Suwinski owns a career .199 batting average. He hit .147 in 2025. Those numbers are easy to weaponize in arguments about complacency and sunk costs. And in a vacuum, it does feel absurd that a team with playoff aspirations would continue to reserve a roster spot for a player who has struggled that profoundly at the plate.
But baseball rosters don’t exist in a vacuum. And when you zoom out, Suwinski’s presence makes more sense than many fans want to admit.
Right now, Suwinski is the Pirates’ only established left fielder with multiple seasons of Major League experience. That is arguably a bigger problem in and of itself, but it matters. Not because Suwinski has been good, but because he has been there — and that creates insulation for the player the Pirates actually believe in.

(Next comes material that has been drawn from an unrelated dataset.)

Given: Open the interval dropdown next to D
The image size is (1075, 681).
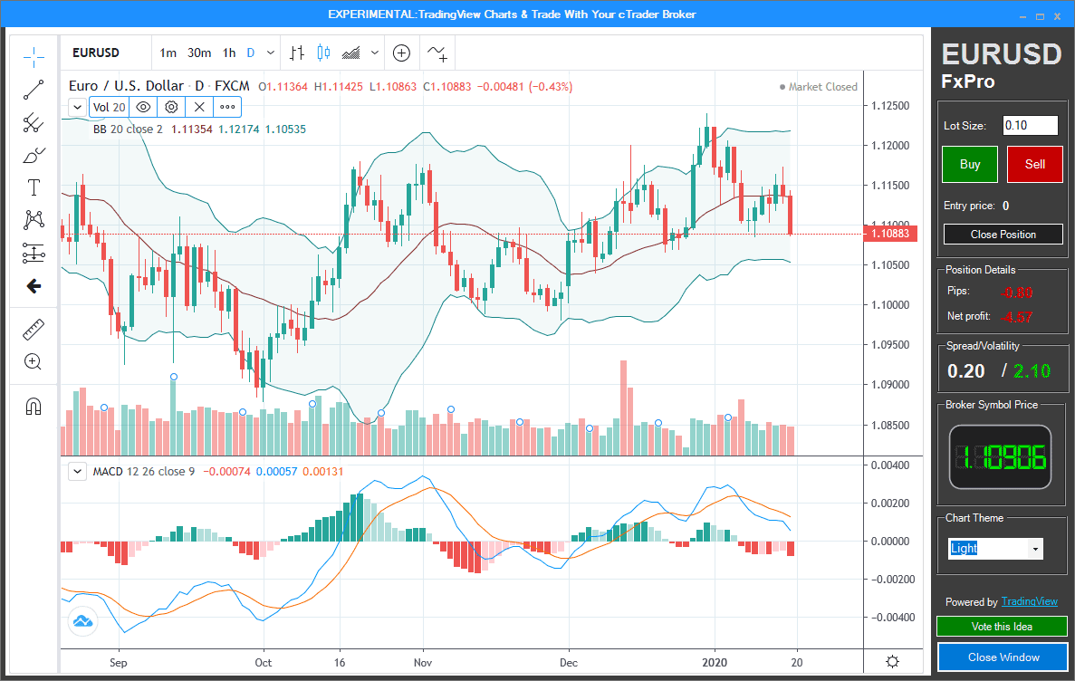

That player is Jhostynxon Garcia.
Garcia is one of the organization’s most exciting position prospects, and the Pirates acquired him because they see him as part of the next wave. But he is still unproven at the Major League level. Suwinski’s roster spot exists so the Pirates don’t have to rush Garcia before he’s ready.
If Garcia comes up and looks overmatched for two weeks, the Pirates have a buffer. They can pull him back, adjust, protect him from being buried by early failure. Without Suwinski, that safety net disappears. Suddenly, Garcia isn’t competing — he’s responsible. And that’s a dangerous place to put a young hitter.

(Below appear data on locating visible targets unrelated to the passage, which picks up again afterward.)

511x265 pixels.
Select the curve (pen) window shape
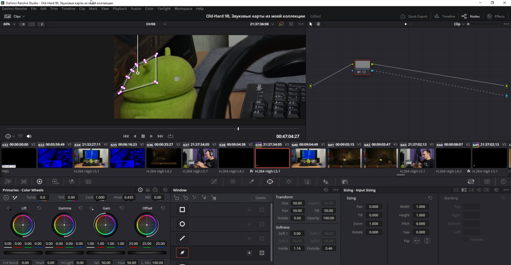tap(182, 253)
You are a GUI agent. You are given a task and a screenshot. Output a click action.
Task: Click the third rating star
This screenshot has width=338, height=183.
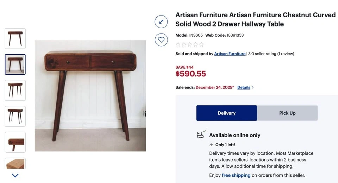(190, 44)
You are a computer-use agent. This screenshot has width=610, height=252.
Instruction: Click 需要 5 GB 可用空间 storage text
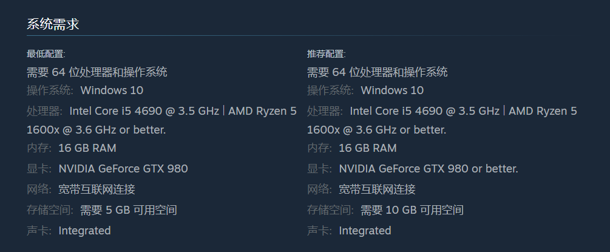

Suwinski also offers something else the Pirates are thin on: center-field capability.
If anything happens to Oneil Cruz — and we all know his history — the Pirates need someone who can handle center in real games, not just in spring training drills. Jake Mangum can do that, and Mangum is a really interesting player. But he just debuted last season. He’s speed-first, contact-first, and most effective when he’s wreaking havoc on the bases.
Suwinski brings something different: raw power and experience in the middle of the diamond. He’s not as dynamic as Mangum on the bases, but he gives the roster a different shape. He’s the emergency chute.

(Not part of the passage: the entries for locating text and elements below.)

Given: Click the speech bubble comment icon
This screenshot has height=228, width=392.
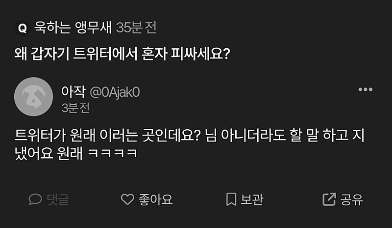Looking at the screenshot, I should pyautogui.click(x=35, y=199).
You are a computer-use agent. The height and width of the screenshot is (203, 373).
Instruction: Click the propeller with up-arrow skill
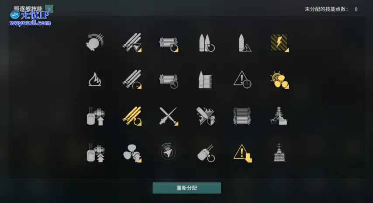click(132, 153)
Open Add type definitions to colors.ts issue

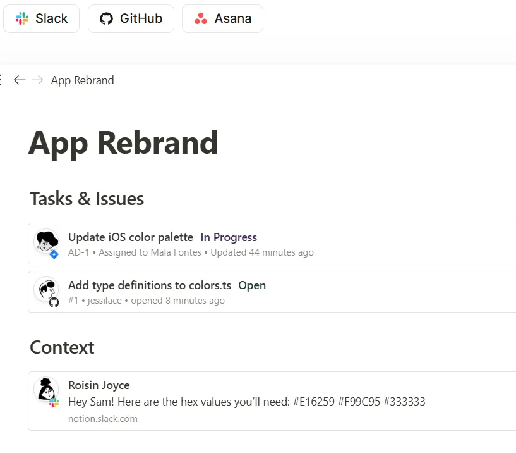[150, 285]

Welcome home, Jack Suwinski 🫡 pic.twitter.com/aMbvz7pPxe
— Pittsburgh Pirates (@Pirates) August 15, 2025
'Jack Suwinski vs Andrew McCutchen' debate ignores nuance of Pirates' roster construction
To be clear, this isn’t an argument that Suwinski deserves blind faith. It’s an argument that roster construction is about more than batting averages. It’s about sequencing risk.
The Pirates aren’t holding onto Suwinski because they think he’s secretly a star (one would hope, anyway). They’re holding onto him because they can’t afford to put all of their developmental pressure on Garcia and Mangum at the same time — especially not on a team that is finally trying to contend.
And yes, McCutchen still being unsigned complicates all of this emotionally. McCutchen is history. He’s identity. He’s comfort. Suwinski is none of those things, so the contrast feels cruel.
But the choice isn’t really “Suwinski vs. McCutchen.” It’s “Do we give our young outfielders a buffer, or do we throw them into the deep end and hope they can swim immediately?” Keeping Suwinski is the unglamorous, pragmatic answer.
Fans want momentum. They want symbolism. They want a roster that reflects urgency. That’s fair. But sometimes the moves that matter most are the ones that protect your future from being broken by your present.
At the end of the day, Suwinski’s roster spot isn’t necessarily about belief in him. It’s about giving everyone else a chance to succeed.